Take Kevin Smith’s Dogma. In retrospect, it’s a real mess of a movie. The third act it just collapses in on itself. But whenever Metatron, the Voice of God, is on screen sparks fly. Rickman takes that part and infuses it with such life, such vibrance that you can’t take your eyes off him. It is not the only movie he steals from the principals. He practically made a career of it.
In Galaxy Quest, a movie that does not collapse at all and bears repeated viewings without problem, Rickman’s Dane has a journey that outstrips the rest of the characters. Dane is utterly disgusted at his career. He began with theatrical brilliance and now has stagnated into staggering from SF cons to commercial endorsements. Worst of all, he has to hear fans repeat his catchphrase: “By Grabthar’s hammer, by the suns of Warvan, you shall be avenged!”. There is a scene early on in the movie where the non-lead actors are opening a shopping mall and Dane has to say, “By Grabthar’s hammer, what saving.” Rickman, known for his theatrical pauses, takes a long one between hammer and what, bringing up a heroic amount of self-loathing that is just brilliant for an adventure comedy. In a great piece of writing, in the third act of the movie an alien who regards Dane as his mentor, dies in Dane’s arms. Now Rickman repeats the catchphrase as a blood-curdling vow and it’s one of the movies best “Fuck yeah!” moments.
It you really want to appreciate what Rickman could do, watch the British rom-com Truly Madly Deeply. If you haven’t seen it, I’ll avoid explaining it. Just watch it because it is so unlike what Americans would do with such a daft and wonderful concept. It doesn’t hurt that it’s written and directed by Anthony Minghella but there’s a musical scene early on in the movie that is so joyful, so full of life you’ll watch it again and again.

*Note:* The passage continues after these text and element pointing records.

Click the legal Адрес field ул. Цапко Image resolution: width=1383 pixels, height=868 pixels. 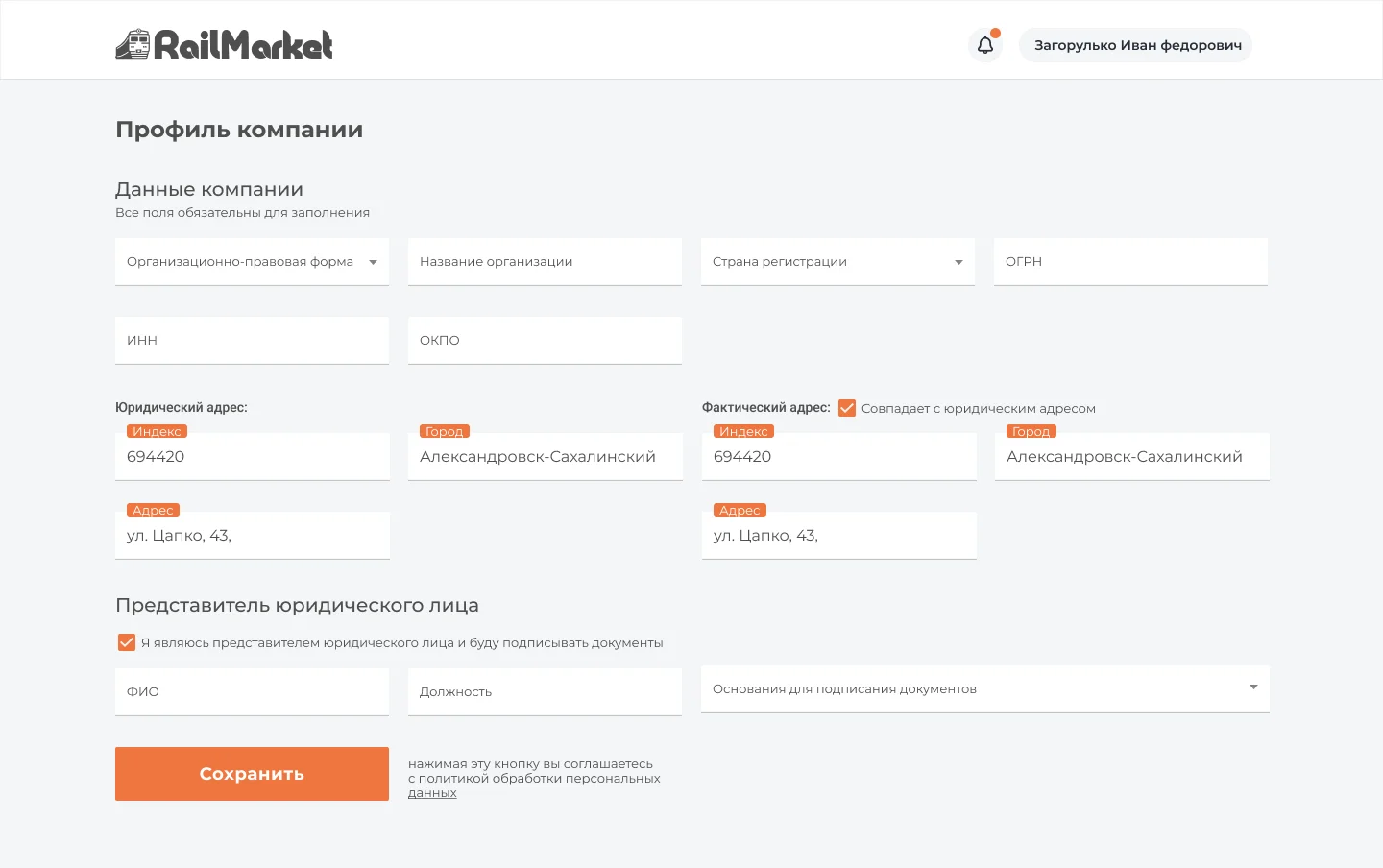(x=253, y=535)
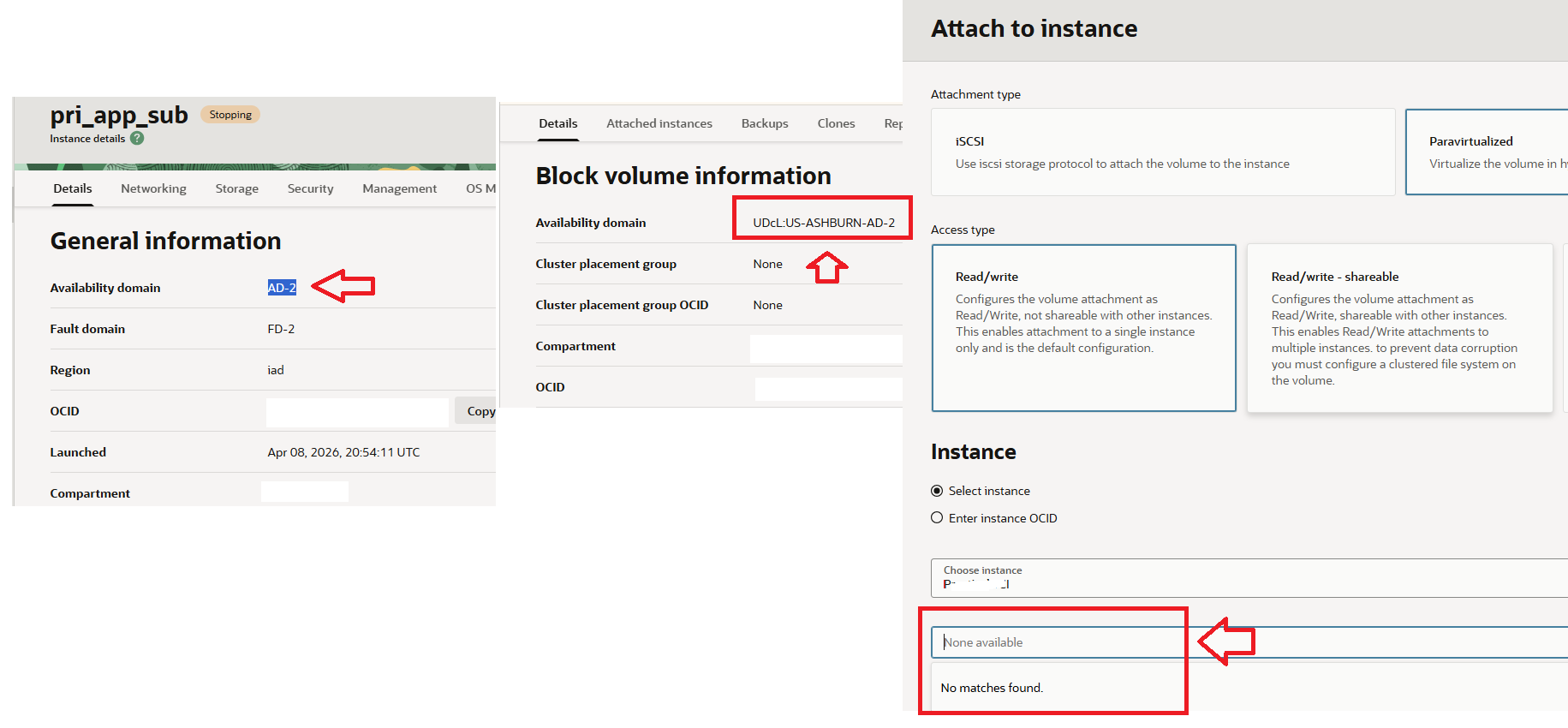
Task: Click the Stopping status badge
Action: (230, 115)
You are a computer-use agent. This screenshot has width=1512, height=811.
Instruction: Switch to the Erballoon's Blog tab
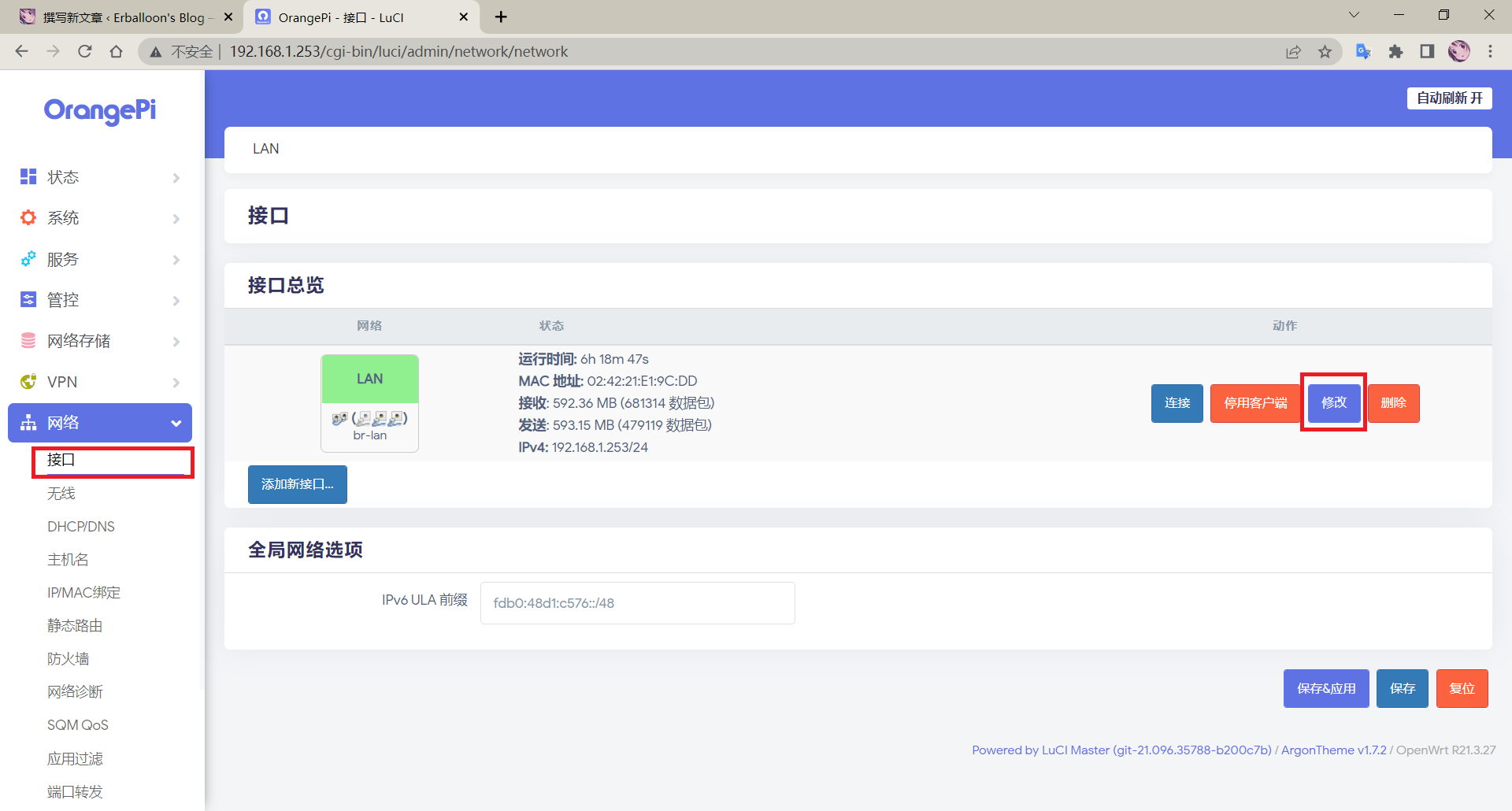pyautogui.click(x=122, y=17)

That’s the thing with Rickman. His range was so vast. That voice, it’s cadence, that’s always unmistakable. But the characters are so different, always empowered by that voice but all so different, so full, and just so real.
It might be a while before me and my wife can watch an Alan Rickman film. His movies have been a big part of our life for a very long time. For a very long time we swore we were the only ones that had ever seen and loved Truly Madly Deeply. Of course we were wrong. It’s long been a favorite of movie fans that demand just a little more heart and brains in their films. But if you haven’t seen it, seek it out now. And if you have, watch it again when the grief at Rickman’s passing is not so near and sharp. Because we will always have the comfort that his work will live on.